In transgender men, or transmasculine people (FTM), the surgical procedures for transtition include top surgery (bilateral mastectomy with chest reconstruction), hysterectomy and/or oophorectomy, metoidoplasty, scrotoplasty, uretheroplasty, vaginectomy, and phalloplasty.
Top Surgery (bilateral mastectomy with chest reconstruction) is by far the most frequently required surgery for transmasculine individuals. A variety of techniques can be used including peri-areolar, keyhole, or double incision technique. Scarring and decreased nipple sensation may result. Testosterone is not a requirement to undergo top surgery. Check out the different techniques via informingconsent.org: Peri-Areolar and Double Incision.
Hysterectomy/Oophorectomy is also fairly common for people who have dysphoria from the presence of reproductive organs, and/or other painful gynecological issues that exacerbate dysphoria. They do have the option of keeping one or both ovaries--if testosterone is not being used or will potentially not be used in the future, keeping one or both ovary may be advantageous so that the body has some hormones available to regulate other important biological processes like maintaining bone density. Hysterectomy is usually required prior to undergoing vaginectomy, scrotoplasty, and phalloplasty.

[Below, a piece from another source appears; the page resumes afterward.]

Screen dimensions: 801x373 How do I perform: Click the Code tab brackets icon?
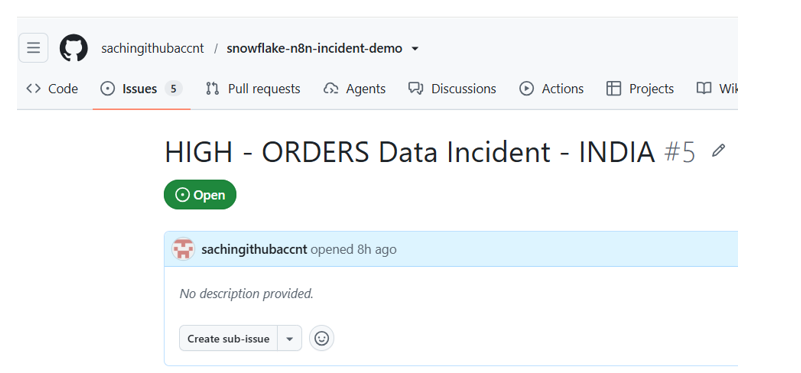[33, 89]
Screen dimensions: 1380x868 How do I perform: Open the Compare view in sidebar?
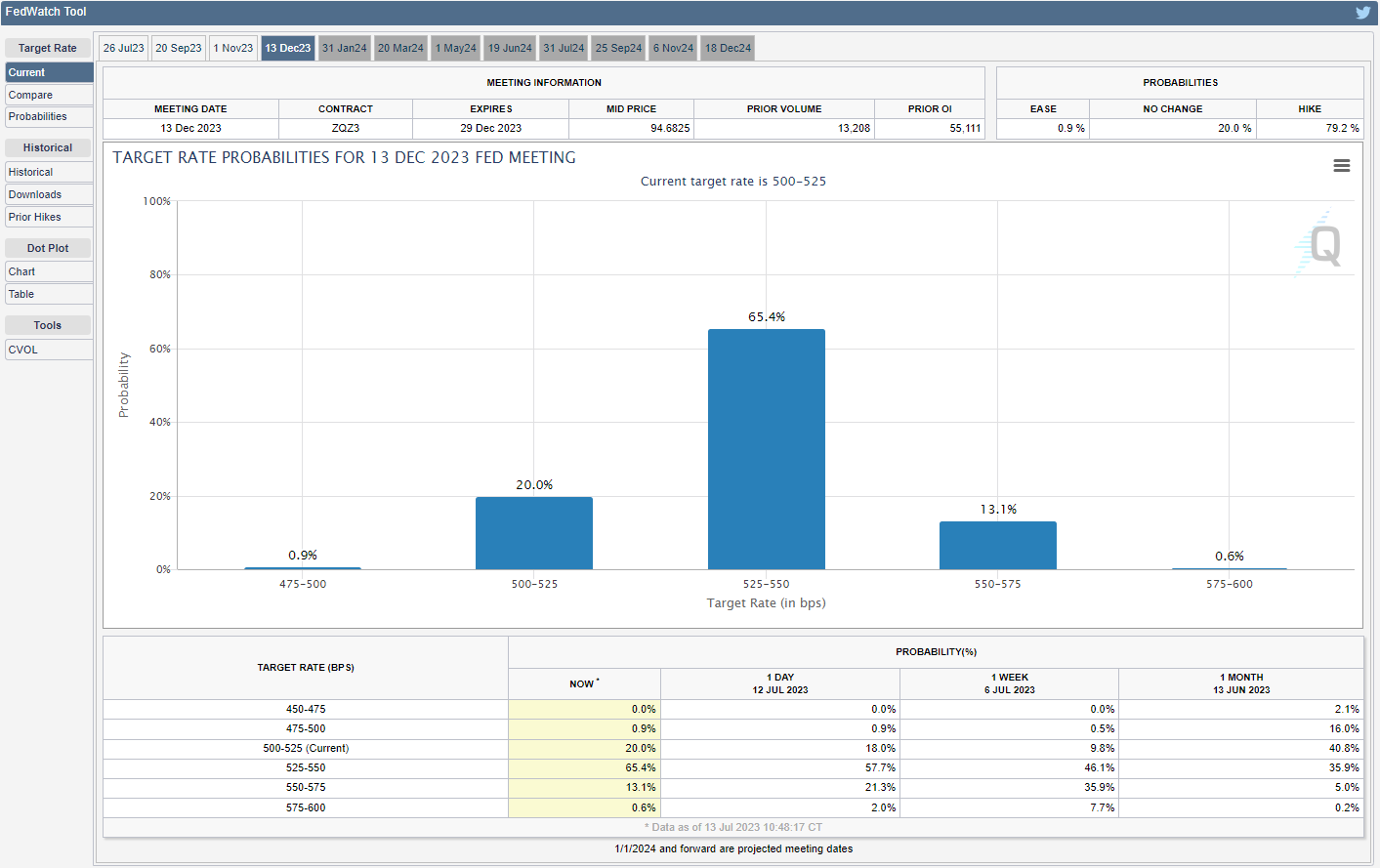pyautogui.click(x=49, y=95)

Metoidioplasty (clitoral release) is the severing of the suspensory ligament of the testosterone-enlarged clitoris, and the separation of the clitoris from the labia minora so the clitoris hangs fully forward (~2 inches). The labia minora is then wrapped around the clitoris and sewn along the midline to create a convincing penis. Erectile abilities and sensation are preserved, and mild penetration can be achieved. This procedure may also include urethroplasty, so urination through the clitoris may be achieved, and/or any combination of vaginectomy and scrotoplasty. This procedure is much less invasive and expensive than a phalloplasty procedure and emphasizes preservation of erotic sensation. Fistula is always a risk with urethroplasty.
Scrotoplasty is the construction of a scrotum, usually using labia majora tissue and silicone testicular implants. This procedure is usually performed in conjunction with either a metoidioplasty or phalloplasty procedure.
Urethroplasty is the creation of the urethral canal through the neophallus to facilitate standing urination. This is usually, but not always, done in conjunction with metoidioplasty or phalloplasty.
Vaginectomy is the removal of the vaginal tissue. This may be done with ablative or surgical techniques. It is required to close the vaginal opening.
Phalloplasty is the construction of a phallus that more closely approximates the size of an erect male-assigned penis, using a graft from another part of the patient's body (usually forearm or thigh). Size and appearance are prioritized over erectile capacity, and in some cases over erotic sensation. Urethroplasty usually is done simultaneously so standing urination abilities are achieved. Erectile capacity is achieved via penile implant (which occurs in a second surgery) of a semi-rigid or inflatable penile prostheses. Fistula is always a risk with urethroplasty. Click to here to see Informing Consent's video of Dr. Crane discussing how the nerve connection works!
Not all transgender patients will want to have surgery as a part of gender transition, and for many it is not possible due to insurance or financial barriers. The risks, benefits and alternatives should be discussed with each individual along with their personal goals for transition to determine the right course.